» **Task directions**: Lines before the one holding "Image resolution: width=949" are not wanted. Please copy that line and everything after it to the end of the records, exactly, skipping pictures.

» **Record extracts**:
::::::::

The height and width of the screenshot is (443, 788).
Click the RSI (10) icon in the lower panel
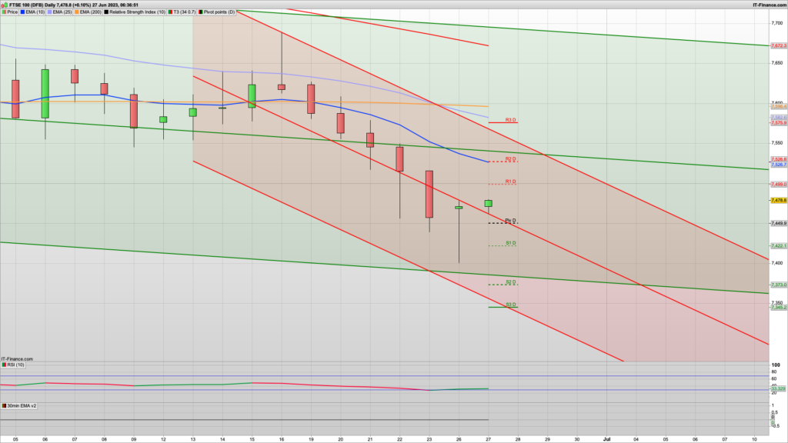pyautogui.click(x=3, y=365)
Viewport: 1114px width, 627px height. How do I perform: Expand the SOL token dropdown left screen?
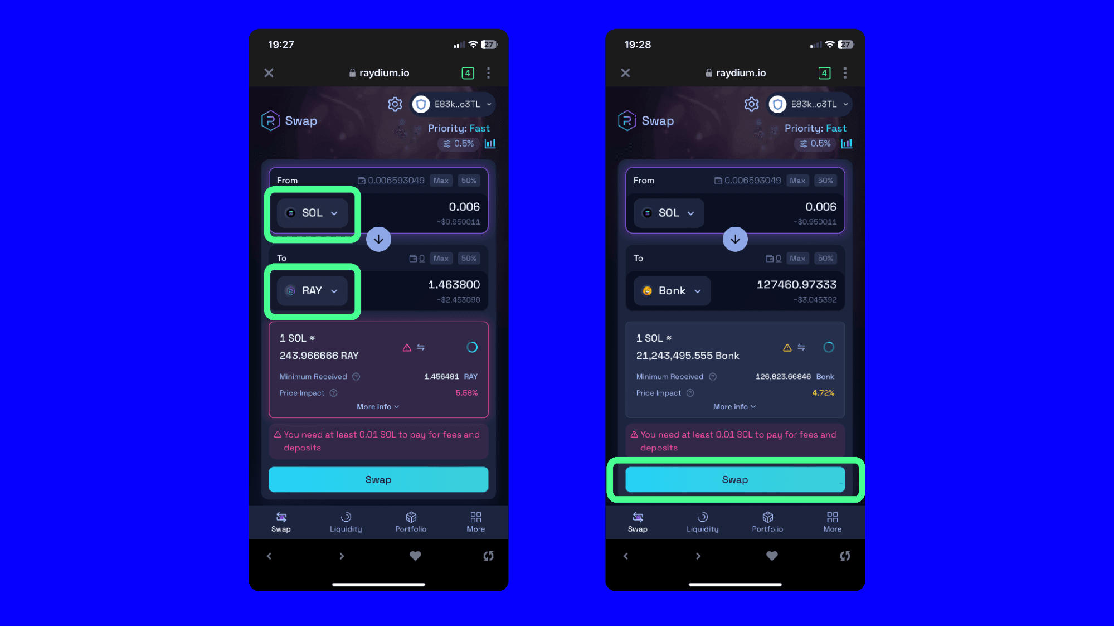[312, 213]
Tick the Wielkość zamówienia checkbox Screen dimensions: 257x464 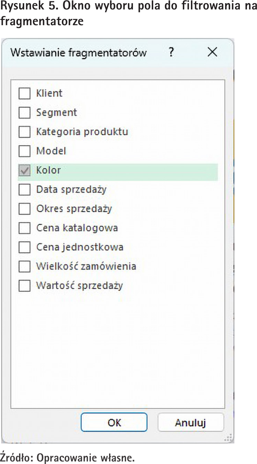point(24,267)
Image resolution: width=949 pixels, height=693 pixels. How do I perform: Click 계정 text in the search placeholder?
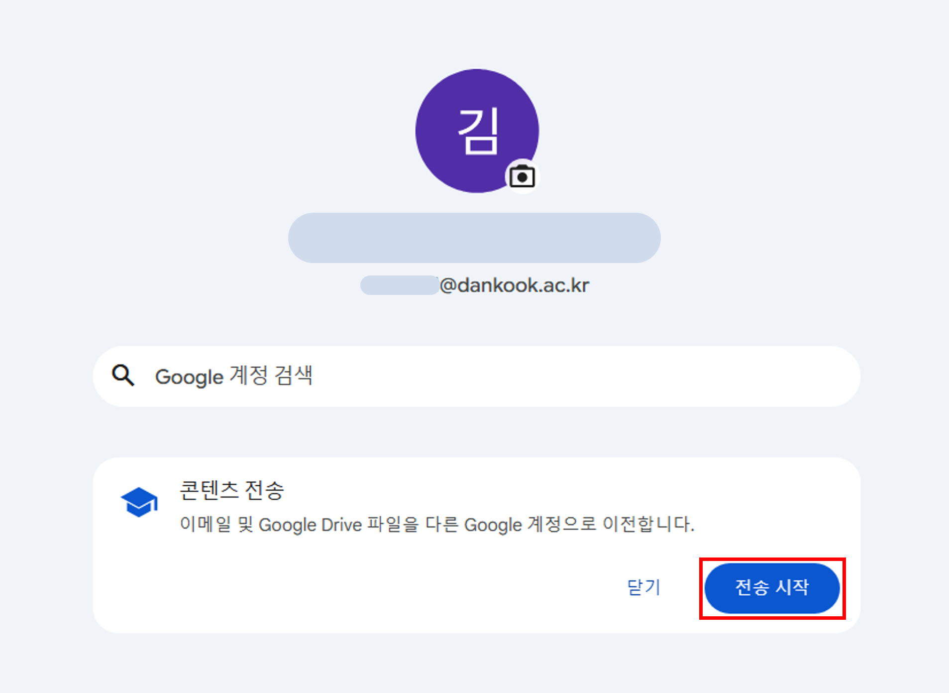248,376
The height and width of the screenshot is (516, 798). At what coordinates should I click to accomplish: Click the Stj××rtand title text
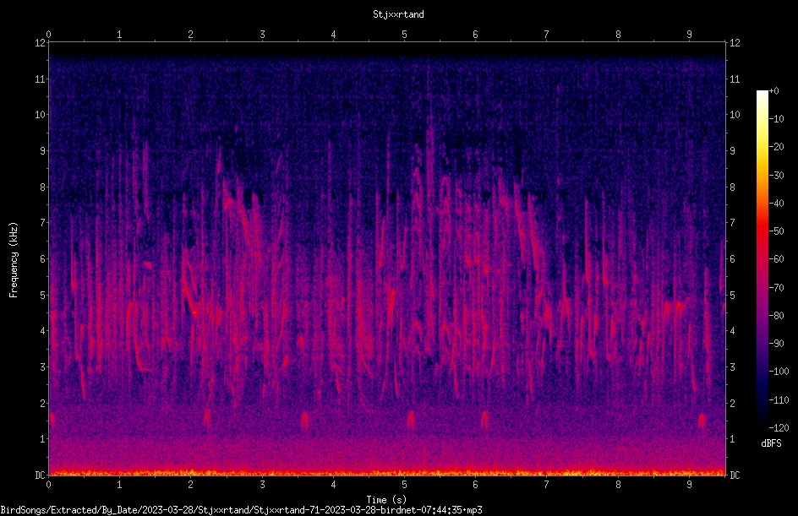[x=398, y=14]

::::::::

» **The completed task**:
Image resolution: width=949 pixels, height=693 pixels. How do I perform: Click 계정 text in the search placeholder?
248,376
The height and width of the screenshot is (516, 798). At what coordinates should I click to accomplish: Click the Stj××rtand title text
[x=398, y=14]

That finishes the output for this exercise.